Thursday, July 12, was the final day of Craftfest, and at the end of the day was the Opening Reception of Thrillerfest. This was a two-hour reception with heavy hors d’ouevres, and significant networking opportunities. Each Thrillerfest registrant was given two free drink tickets as part of their package.
The first session I attended was by Mark Dawson, “Ten Steps to Making a Living as an Indie Author”. He gave a very interesting and informative presentation about how he operates as an independent author. He discussed tricks involving maintaining mailing lists, and conversing with your readers via websites and social media. He had very good information, but what he does is certainly not easy. For an independent author, the business side of writing seems to take as much if not more time than the writing itself.
After that, I sat in on a session titled “Loglines, Elevator Pitches or Comparisons?” chaired by Kathleen Antrim. A logline is a one sentence summary of a film book or television program that usually states the major elements of the story. The highlights of this session for me were Rick Pullen and Linda Sands who writes about female truck drivers. The main thing I learned was that there was a program on the internet called killogator that generates short loglines based on a few questions about your novel. It appeared to be worth investigating further.
My next session was chaired by John Lescroart entitled “Adventurers, Secret Agents, or Assassins”. The highlights of this session were presentations by Gayle Lynds and K.J. Howe, who is the head of the Thrillerfest, and who has written the award-winning debut novel. She was really enthusiastic about her book, and is a very sincere and outgoing speaker.
This session was followed by a session on “Getting the Legal Facts Correct” chaired by Jonathan Putnam. The highlight of this session was a presentation by Nancy Allen, an author of legal thrillers with whom I was not familiar. She comes across very much like her main character, a “rough around the edges” smart lawyer with deep Ozark roots. I haven’t read any of her books, but if her character in the book is anything like Nancy Allen is in real life, readers are in for a treat with a very colorful main character.
Just before lunch, I attended a session in which George R.R. Martin, the author of the Game of Thrones, was interviewed by his editor. He has been designated as this year’s “ThrillerMaster”. Not surprisingly, the session was attended by very many enthusiastic participants. He is a pretty interesting character, and told some very entertaining stories.
Due to some personal commitments, I left Thrillerfest after the George R.R. Martin interview. There were two more sets of four parallel sessions and an interview of Megan Abbott by Lee Child. In addition there was another cocktail party I was unable to attend.
There were numerous book signing sessions throughout the day. It was a very filled program with four choices of sessions run in parallel. Thrillerfest makes audiotapes of each session available at extra cost should there be any sessions a participant may have missed.

(Dataset entries)

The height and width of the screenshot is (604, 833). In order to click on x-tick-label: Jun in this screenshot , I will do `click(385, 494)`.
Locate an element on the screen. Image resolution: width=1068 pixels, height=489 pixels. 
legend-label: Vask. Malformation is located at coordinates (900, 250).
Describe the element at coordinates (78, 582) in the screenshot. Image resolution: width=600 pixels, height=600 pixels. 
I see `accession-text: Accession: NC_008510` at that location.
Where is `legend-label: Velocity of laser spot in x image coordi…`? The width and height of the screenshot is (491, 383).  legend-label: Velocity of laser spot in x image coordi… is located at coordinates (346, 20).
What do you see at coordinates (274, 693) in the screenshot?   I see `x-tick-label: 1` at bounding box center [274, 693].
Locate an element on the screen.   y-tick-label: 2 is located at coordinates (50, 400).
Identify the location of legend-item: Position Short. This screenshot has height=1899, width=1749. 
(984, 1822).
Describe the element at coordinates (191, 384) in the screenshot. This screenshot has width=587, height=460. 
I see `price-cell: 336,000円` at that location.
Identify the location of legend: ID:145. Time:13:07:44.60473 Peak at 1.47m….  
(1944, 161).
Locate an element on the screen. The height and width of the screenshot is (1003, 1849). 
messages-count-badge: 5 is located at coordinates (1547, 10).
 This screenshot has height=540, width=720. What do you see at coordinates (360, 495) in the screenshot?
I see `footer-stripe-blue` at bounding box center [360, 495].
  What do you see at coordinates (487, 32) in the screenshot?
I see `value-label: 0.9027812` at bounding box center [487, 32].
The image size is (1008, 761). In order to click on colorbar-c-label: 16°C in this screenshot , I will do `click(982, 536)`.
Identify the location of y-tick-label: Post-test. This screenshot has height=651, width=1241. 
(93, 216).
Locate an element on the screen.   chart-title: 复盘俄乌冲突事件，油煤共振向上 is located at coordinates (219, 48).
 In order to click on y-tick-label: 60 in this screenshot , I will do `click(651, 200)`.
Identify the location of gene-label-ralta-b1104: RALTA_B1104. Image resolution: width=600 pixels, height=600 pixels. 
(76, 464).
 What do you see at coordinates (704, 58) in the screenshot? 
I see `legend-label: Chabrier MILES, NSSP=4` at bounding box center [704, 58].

Questions on the material ::
1 - Answer these questions from the Thrillerfest report.
(a) How many free drink tickets did each Thrillerfest registrant receive?
(b) Who chaired the session "Getting the Legal Facts Correct"?
(c) Who interviewed Megan Abbott?
2 - Transcribe the portion of the Thrillerfest report starting at "Just before lunch, I" and ending at "very entertaining stories.".
3 - Extend the Thrillerfest report with the passage that would come after its last sentence.

Outputs for the tasks ::
1 -
(a) Two
(b) Jonathan Putnam
(c) Lee Child

2 -
Just before lunch, I attended a session in which George R.R. Martin, the author of the Game of Thrones, was interviewed by his editor. He has been designated as this year’s “ThrillerMaster”. Not surprisingly, the session was attended by very many enthusiastic participants. He is a pretty interesting character, and told some very entertaining stories.

3 -
On the second day of Thrillerfest, I attended a session titled “Hoorah, Hooah, or Oorah: Heroes of Today”. This session included presentations by special forces personnel, always interesting to see and meet in person, but not of much direct value to my own work.
The most valuable session of the entire Thrillerfest experience was the Debut Author Breakfast which was very well attended and excellent. It is very interesting to see what was published within the year and get a handle on what sells. Steve Berry was the MC and did a really good job getting through all of the authors. He also made the valuable point that these books would be good to read, or at least look through to see what sells currently. I thought that was an excellent, but expensive idea.
I attended an interview of James Rollins, the Silver Bullet Award winner, who was interviewed by Steve Berry. Rollins was an ex-veterinarian who made it very big as a thriller author. He and Berry did a lot of reminiscing, and it turned out to be a very good interview.
There was a large panel session of past and present ThrillerMasters including Lee Child, Heather Graham, George R.R. Martin, David Morrell, and R.L. Stine. They did a terrific job, and it was an entertaining and informative panel to attend.
In addition, there is a large Thriller Awards Banquet as well as a pre-banquet reception at the conclusion of the second day of Thrillerfest. It is not included in the Thrillerfest Registration and does require an extra fee. I have never attended this banquet, but have heard it is a lot of fun.
Thrillerfest had a very different vibe than Craftfest. For me, Craftfest was a much better experience. I learned a lot during those classes. I found the panel sessions at Thrillerfest to be highly entertaining but less informative. There was a good deal of bookselling and promotion of the authors’ individual brands. To be fair to the presenters, however, the self-promotion never intruded on what were very interesting and informative sessions. The authors were very generous with their time and advice, both inside and outside of the formal presentations. The business of book selling never overshadowed the honest sharing of knowledge. The Debut Authors Breakfast is not to be missed. It was that same strange mix of information, inspiration, and intimidation all rolled into one. These authors work very hard at their craft. They are surprisingly open with advice and their own stories of both success and failures. There persistence and discipline might be the overwhelming theme of the conference. The conference is expensive, as is staying in New York City, but if you are serious about writing thrillers or just want to see what thrillers are all about, this conference is a lot of fun. Exhausting but fun!